The present invention relates to a motor control system for controlling the position and/or the speed of a load which is driven by the motor.
Various motors are used for carrying out positioning and speed control of automatic machines. A control system for such types of motors is generally configured as shown in FIGS. 1 and 2 for controlling the speed and the position of the motors, respectively.
In FIGS. 1 and 2, reference numeral 1 denotes a motor; numeral 2 denotes an encoder for providing pulses in proportion to the rotational amount of said motor, 3 speed instructing means for providing a speed instruction for said motor, 4 speed control means for outputting a PWM signal which calculates a rotational speed of the motor based on the pulse signal from said encoder and calculates a voltage to be applied to the motor so that the rotational speed of the motor will follow said speed instruction, 5 driver means for supplying electric power to said motor by amplifying said PWM signal, 7 a position instruction means for providing a position instruction for the motor, and 8 a position control means which detects the rotational position of the motor based on the pulse signal from the encoder and calculates a speed instruction value for the speed control means 4 so that the rotational position of the motor will follow the position instruction for outputting a speed instruction signal. Since the system for controlling the position shown in FIG. 2 is identical with the system shown in FIG. 1 except that the speed instructing means 3 in FIG. 1 is replaced with the position instruction means 7 and the position control means 8, description of the system in FIG. 2 will be omitted and only the motor control system for controlling the speed will be described.
In FIG. 1, the speed control means 4 may comprise an analog circuit or alternatively may comprise a digital circuit. If it comprises a digital circuit, it may be formed as is disclosed in, for example, "SYSTEM AND CONTROL" Vol. 26, No. 11, pp. 695 through 703, 1983. FIG. 3 shows a block diagram of the speed control system which comprises a digital circuit.
In the block diagram of FIG. 3, a part which is encircled by a broken line represents the block diagram of the motor.
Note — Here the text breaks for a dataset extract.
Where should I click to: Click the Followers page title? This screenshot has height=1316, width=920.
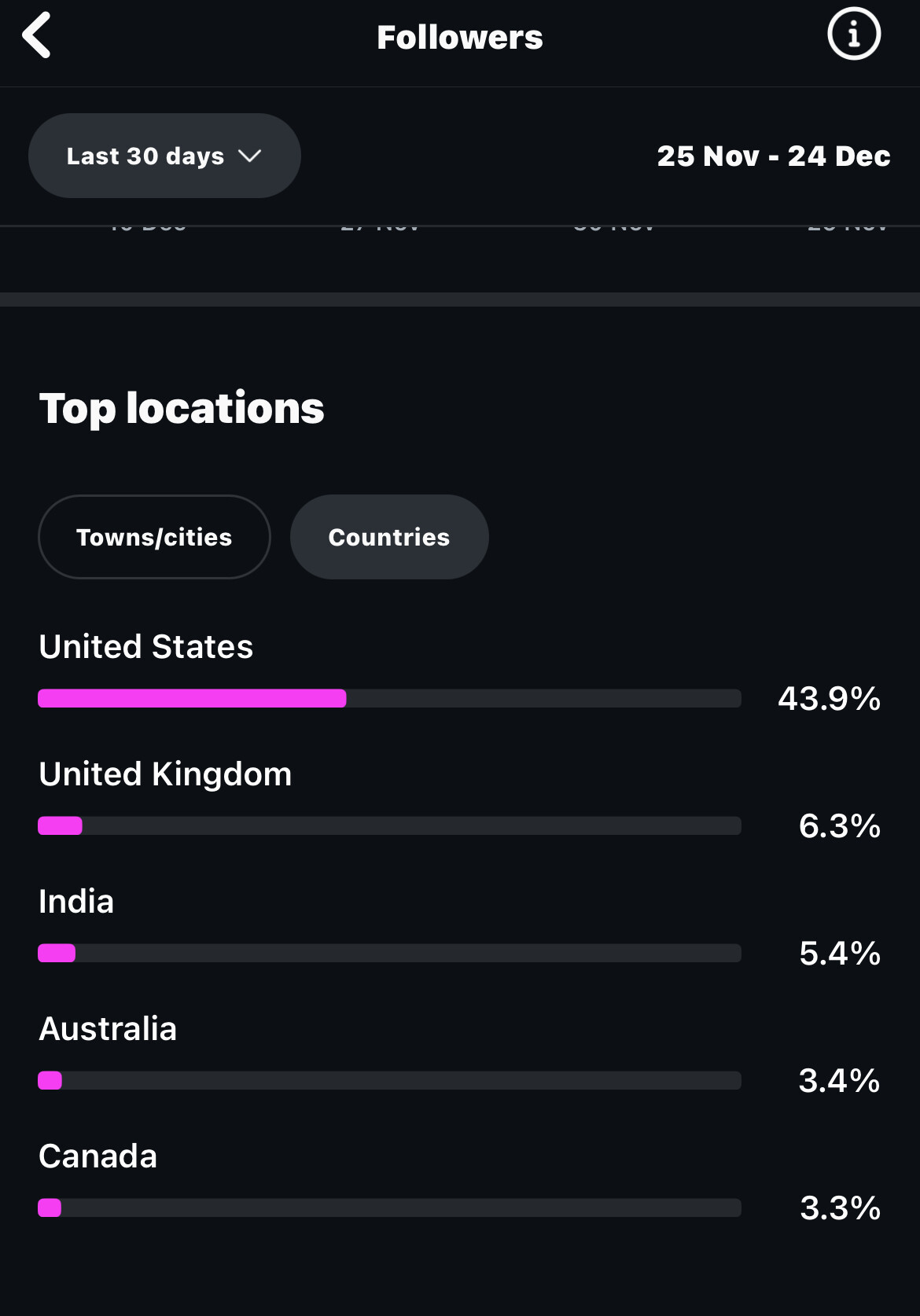(x=460, y=37)
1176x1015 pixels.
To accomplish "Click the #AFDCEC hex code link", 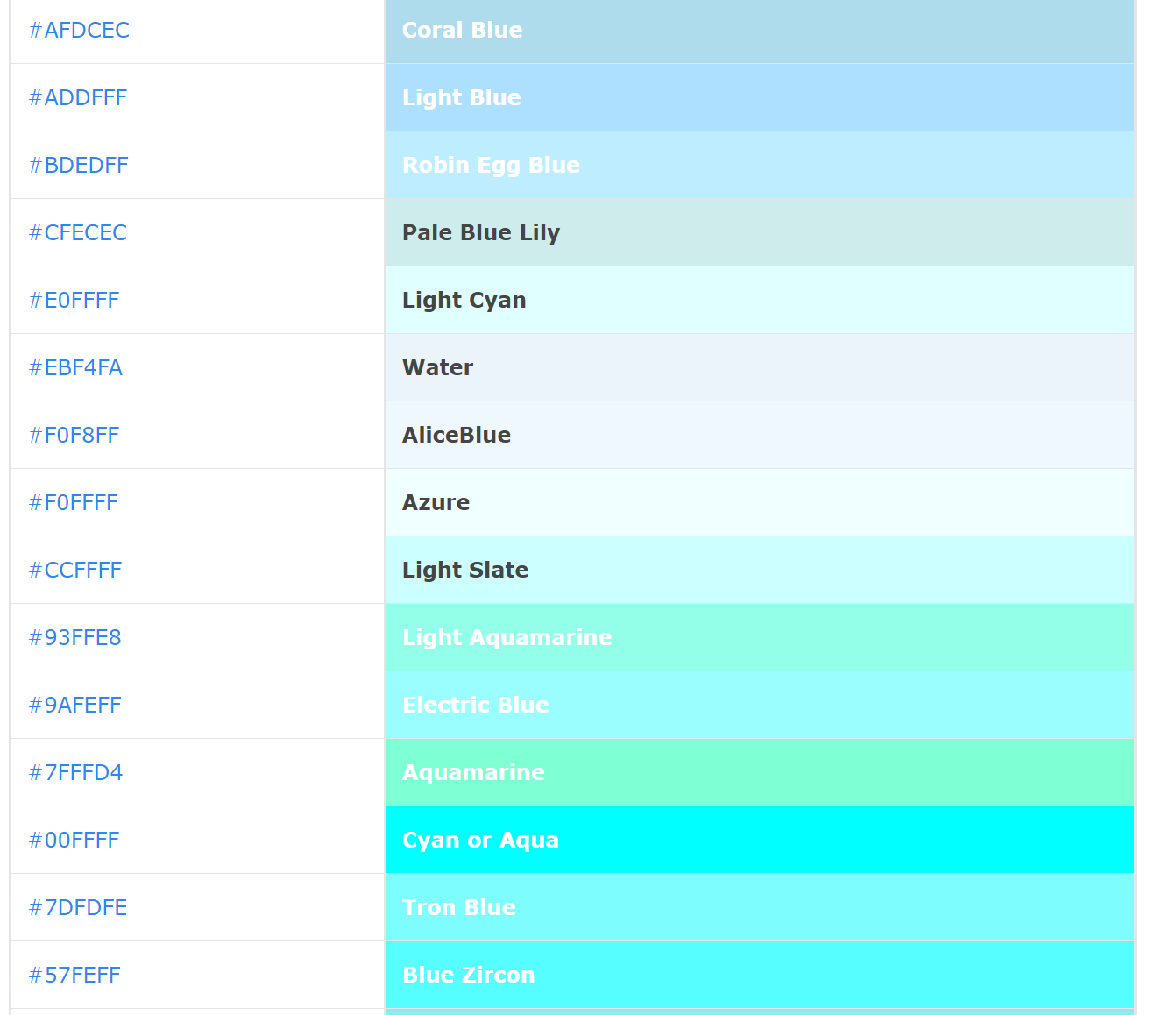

A reference Kt denotes an induction voltage constant, a reference Ke denotes a torque constant, J a moment of inertia of the motor and a load, and R and J denote resistance and inductance of a winding of the motor, respectively. A method of detecting the speed is classified into two methods. One method includes calculating the speed based on the number of the pulses from the encoder counted in a predetermined sampling time and the other method includes calculating the speed based upon an inverse of the cycle of pulses from the encoder which is counted with a reference clock signal. Both methods can be used for the present invention. The speed which is calculated as mentioned above is multiplied with the constant Kf. The multiplied value is compared to the instruction speed. A value which is obtained by multiplying a speed deviation therebetween with a constant Kp is added with a value which is obtained by multiplying an integrated speed deviation with a constant Ki. Thus the obtained value has subtracted therefrom a value which is obtained by multiplying a change in the detected speed with a constant Kd. An output value of the PWM signal is calculated by multiplying the result with a constant Kv. It is to be understood herein that the PWM signal is identical with the voltage which is applied to the motor 1. Kf, Kp, Ki, Kd, and Kv denote control constants. The output value of the PWM signal is calculated by an equation as follows: EQU Vp=(Kp.times.E+Ki.times.I-Kd.times.D).times.Kv
wherein E denotes a difference between the speed instruction and the detected speed;
I denotes a value which is obtained by integrating a speed deviation E with an integration term; and PA1 D denotes a value which is obtained by differentiating the detected speed with an acceleration.
However, since the whole system, including the motor and the load, has a non-linearity as shown in FIG. 4, there is a problem that the aforementioned method will readily causes oscillations on servo-locking or stopping of the motor. There is also a problem that a time lag will readily occur on starting-up of the motor since the result of the operation of the PWM output value will not quickly reach a voltage at which a motor will begin to rotate.